Keiko Abe (安倍 圭子, Abe Keiko) is a Japanese composer and marimba player. She has been a primary figure in the development of the marimba, in terms of expanding both technique and repertoire, and through her collaboration with the Yamaha Corporation, developed the modern five-octave concert marimba.

== Early life ==
Abe began playing the xylophone while in elementary school in Tokyo, Japan, studying under Eiichi Asabuki. At age 13, she won an NHK talent contest and began performing professionally on live radio. She attended Tokyo Gakugei University where she completed a bachelor's and master's degree in music education. She began working in the Nippon Columbia, NHK, and other recording studios while in college.

== Career ==
Abe’s first encounter with a marimba took place in the early 1950s when Lawrence L. Lacour, an American missionary and professor at Oral Roberts University, brought four marimbas to Japan. In 1962, she and two friends (who were also students of Asabuki) founded the Xebec Marimba Trio, performing popular music, arrangements of folk songs and some of Abe's arrangements. They recorded more than seven albums between 1962 and 1966. During this period, she had her own show on Japanese television, instructing schoolchildren in xylophone playing, as well as a radio show called "Good Morning Marimba". She also began her recording career, putting out 13 albums in a five-year span.
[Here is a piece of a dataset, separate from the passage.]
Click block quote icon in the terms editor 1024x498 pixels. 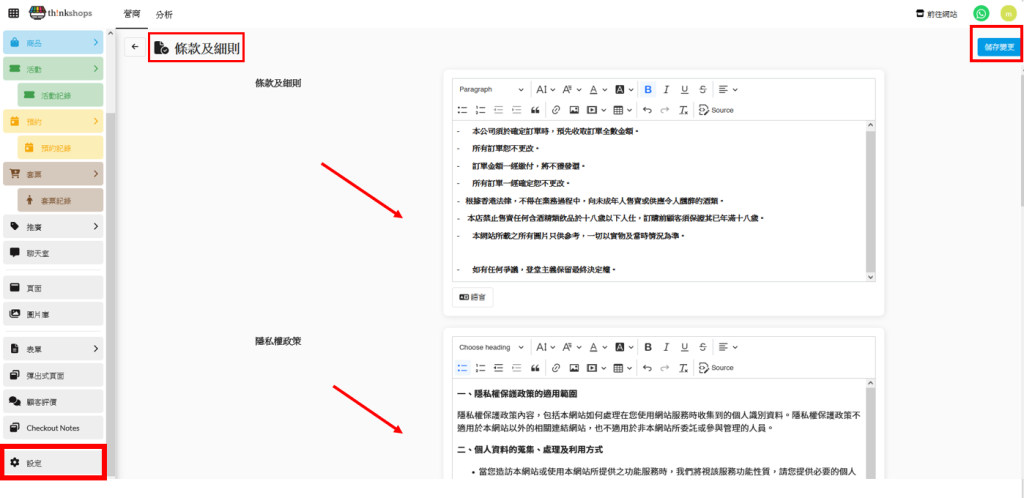[535, 110]
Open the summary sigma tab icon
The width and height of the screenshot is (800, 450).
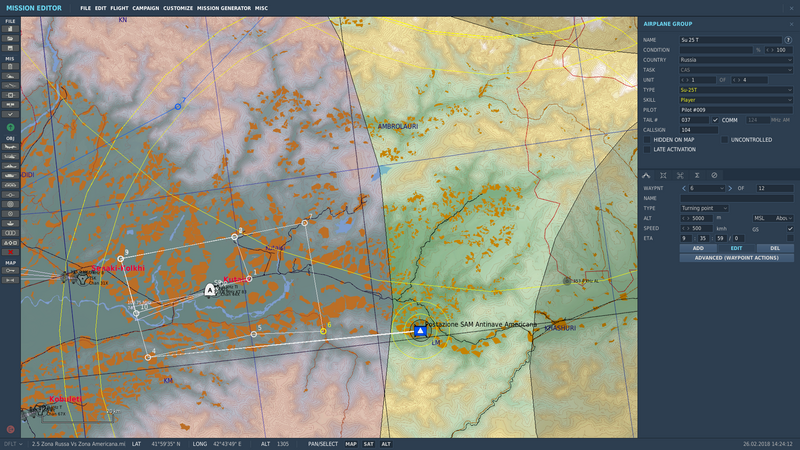696,175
In 1963, the Yamaha Corporation sought Japanese marimba players to assist in the design of their new instruments; Keiko Abe was chosen for her original and clear ideas of the marimba sound and design, particularly her concept of how the marimba should be able to blend in ensembles, for example, moving away from the inconsistencies and lack of focus of folk percussion instruments. Her ideas for the desired sound of the instruments guided Yamaha's design, and in the 1970s, began production. In addition, at her urging, the range of the new marimba was stretched from four octaves to five, which has become the standard for soloists. Abe has been closely associated with Yamaha ever since, and their first ever signature series of keyboard percussion mallets bears her name.

In addition to performing, she is a composer. Her music is published primarily by Xebec Music Publishing, Tokyo and Schott, Japan. Her compositions, including "Michi", "Variations on Japanese Children's Songs", and "Dream of the Cherry Blossoms", have become standards of the marimba repertoire. Abe is active in promoting the development of literature for the marimba, not only by writing pieces herself, but also by commissioning works by other composers and encouraging young composers. One of the most performed percussion quartets featuring marimba, "Marimba Spiritual," by Minoru Miki, is among the many works commissioned and supported by Abe, and is dedicated to her. She has added at least 70 compositions to the repertoire. She uses improvisation as an important element in developing her musical ideas which she then uses in her compositions.

In addition to her intensive composing, touring, and recording schedule, Abe has been a lecturer, then professor, at the Toho Gakuen School of Music in Tokyo since 1970. She was the first woman to be inducted into the Percussive Arts Society Hall of Fame in 1993.

Abe uses the YM-6100 Marimba. This modern concert marimba design, with five octaves of range, was developed with Abe in partnership with the Yamaha Corporation over a fifteen-year period (from 1969 to 1984).

In May 2021, Abe was one of 10 new members elected to the Royal Swedish Academy of Music, alongside Marika Field, Katarina Karnéus, Jonas Knutsson, Sten Sandell, Đuro Živković, Richard Sparks, Giancarlo Andretta, Stefan Dohr, and Quincy Jones.